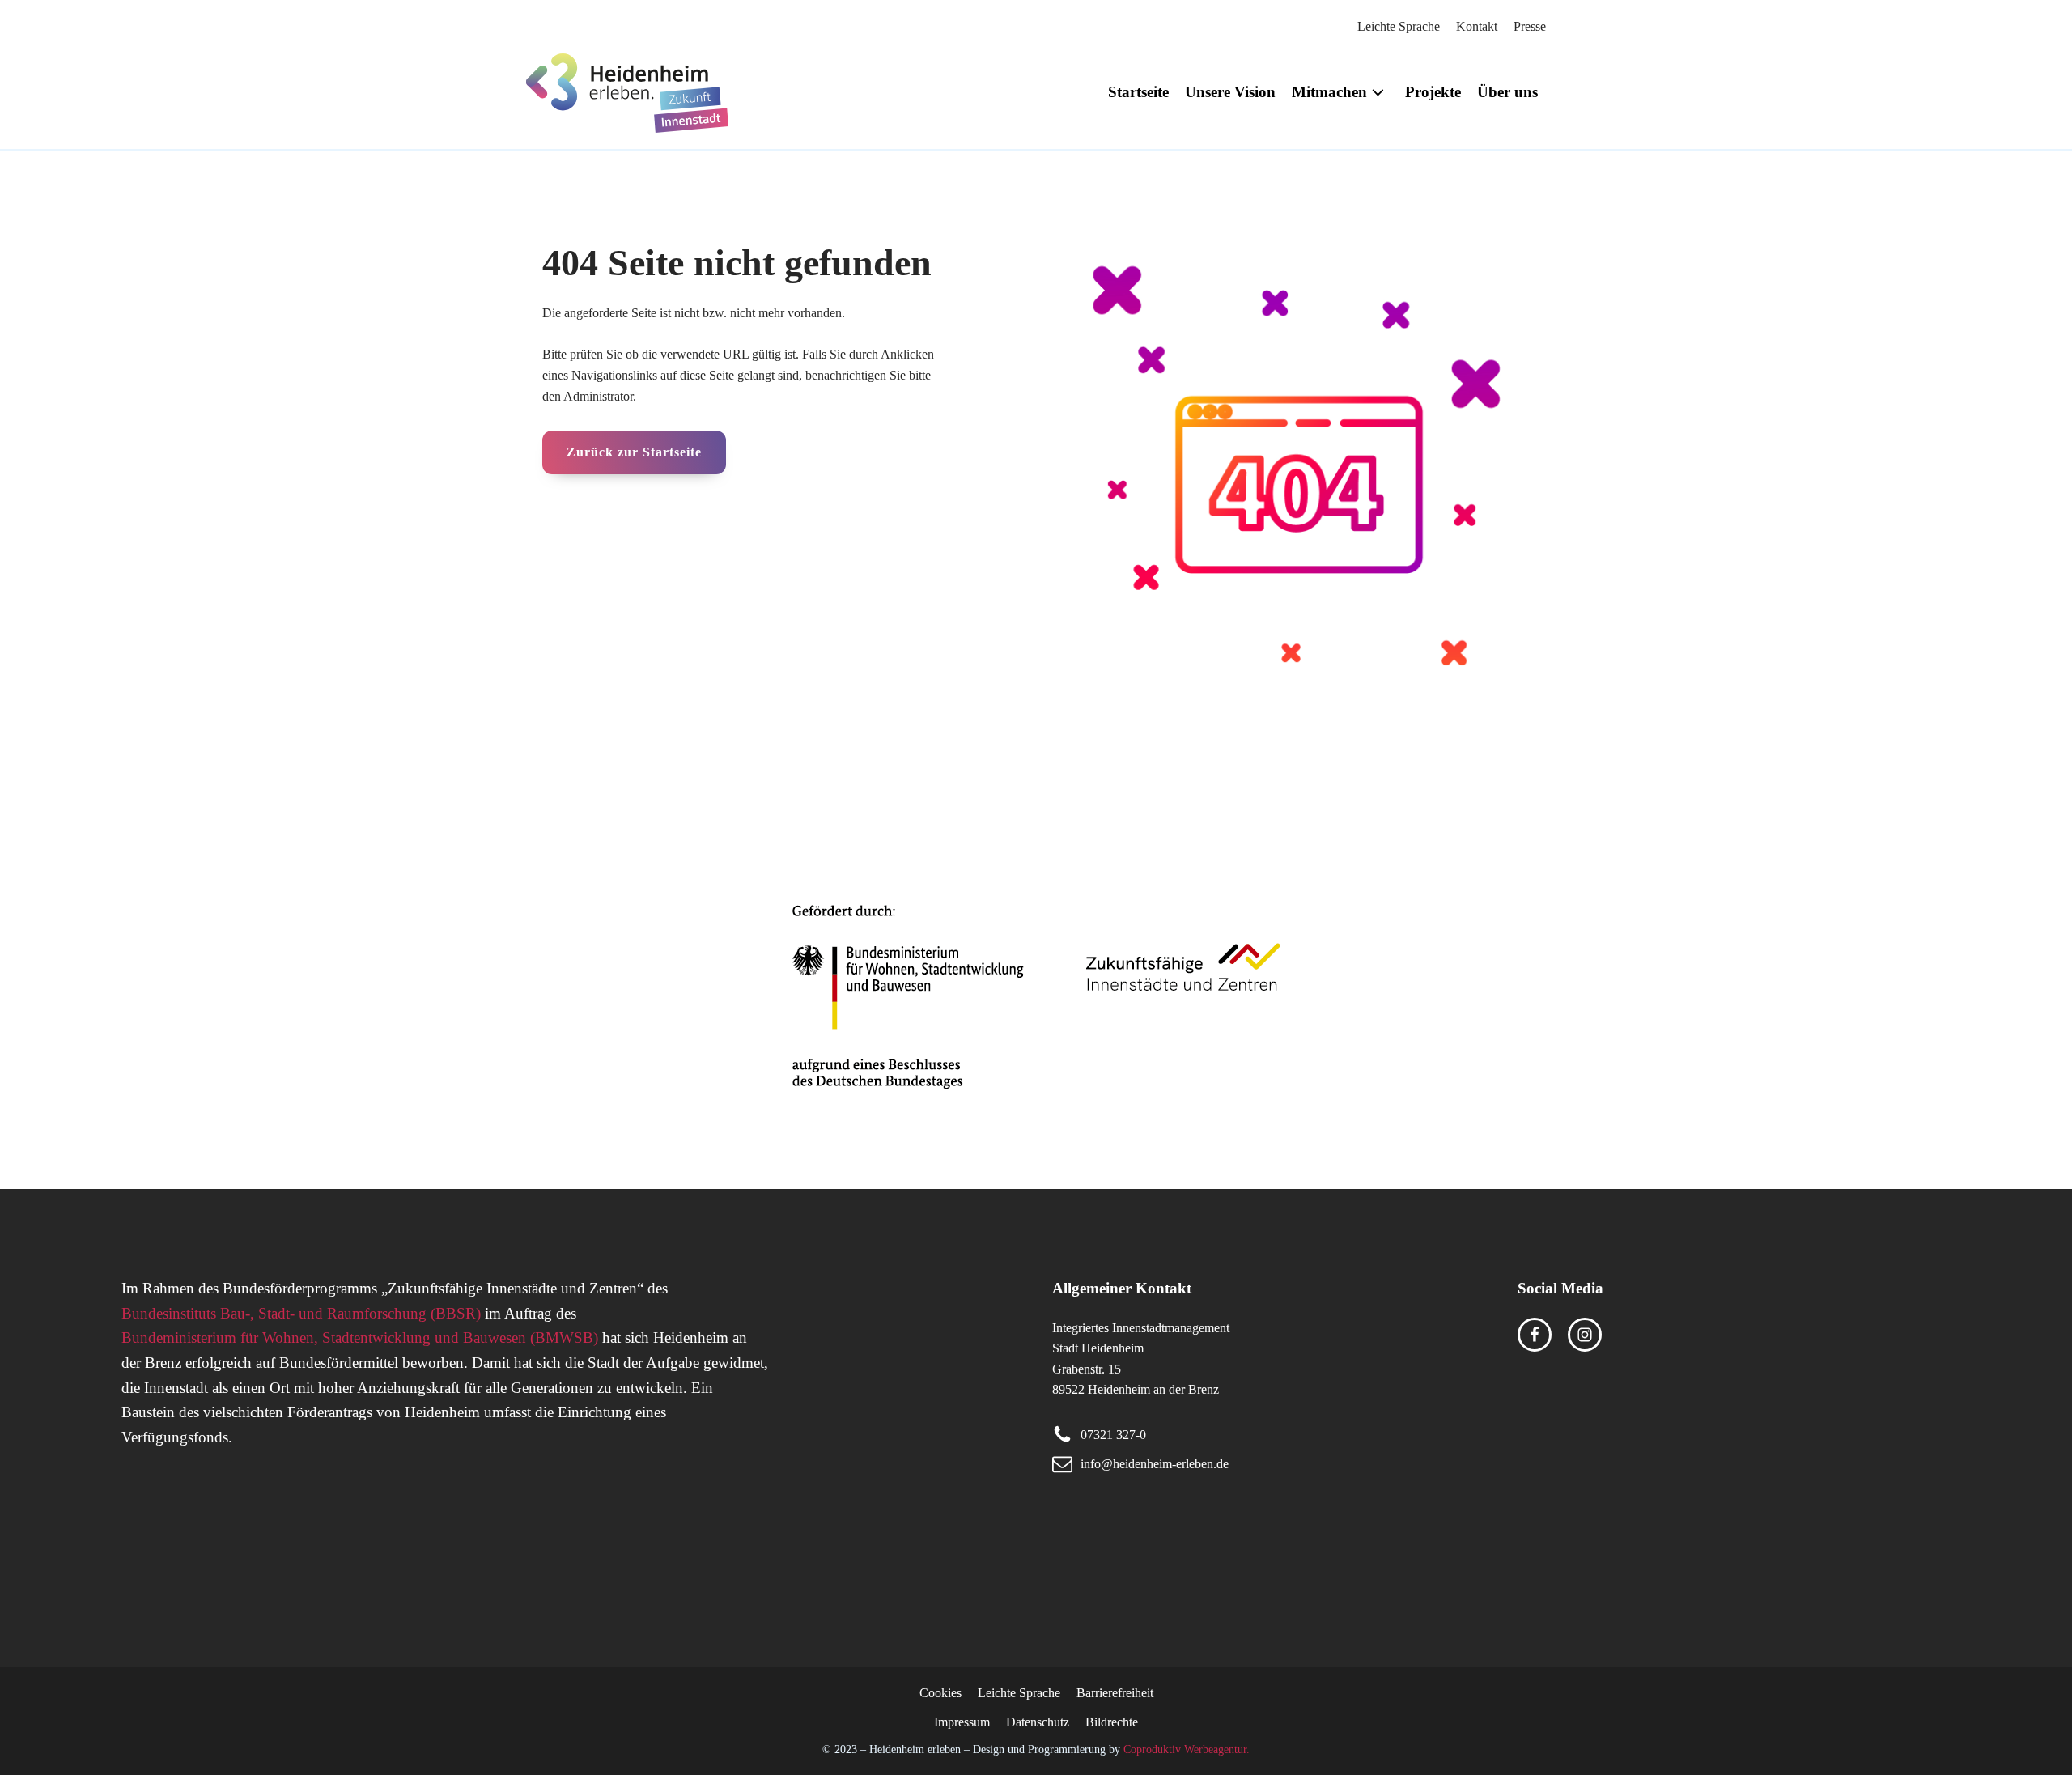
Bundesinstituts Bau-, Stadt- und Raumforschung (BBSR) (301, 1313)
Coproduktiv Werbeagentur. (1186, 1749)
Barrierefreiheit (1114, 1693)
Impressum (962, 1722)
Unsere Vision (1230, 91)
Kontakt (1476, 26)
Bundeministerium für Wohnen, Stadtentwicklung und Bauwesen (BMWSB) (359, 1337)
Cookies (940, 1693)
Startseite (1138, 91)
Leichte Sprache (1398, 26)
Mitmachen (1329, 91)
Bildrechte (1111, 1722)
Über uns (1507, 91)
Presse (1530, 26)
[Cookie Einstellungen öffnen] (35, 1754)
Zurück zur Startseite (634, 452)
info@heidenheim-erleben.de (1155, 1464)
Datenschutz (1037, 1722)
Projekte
────────────────────────────────────────
> _WORK TO COMPLETE_: Please reproduce exactly and only the lines from the first line of the records through the line containing "Zurück zur Startseite (634, 452)", both included, omitting any pictures.

> _REPLY TO THE TASK_:
Bundesinstituts Bau-, Stadt- und Raumforschung (BBSR) (301, 1313)
Coproduktiv Werbeagentur. (1186, 1749)
Barrierefreiheit (1114, 1693)
Impressum (962, 1722)
Unsere Vision (1230, 91)
Kontakt (1476, 26)
Bundeministerium für Wohnen, Stadtentwicklung und Bauwesen (BMWSB) (359, 1337)
Cookies (940, 1693)
Startseite (1138, 91)
Leichte Sprache (1398, 26)
Mitmachen (1329, 91)
Bildrechte (1111, 1722)
Über uns (1507, 91)
Presse (1530, 26)
[Cookie Einstellungen öffnen] (35, 1754)
Zurück zur Startseite (634, 452)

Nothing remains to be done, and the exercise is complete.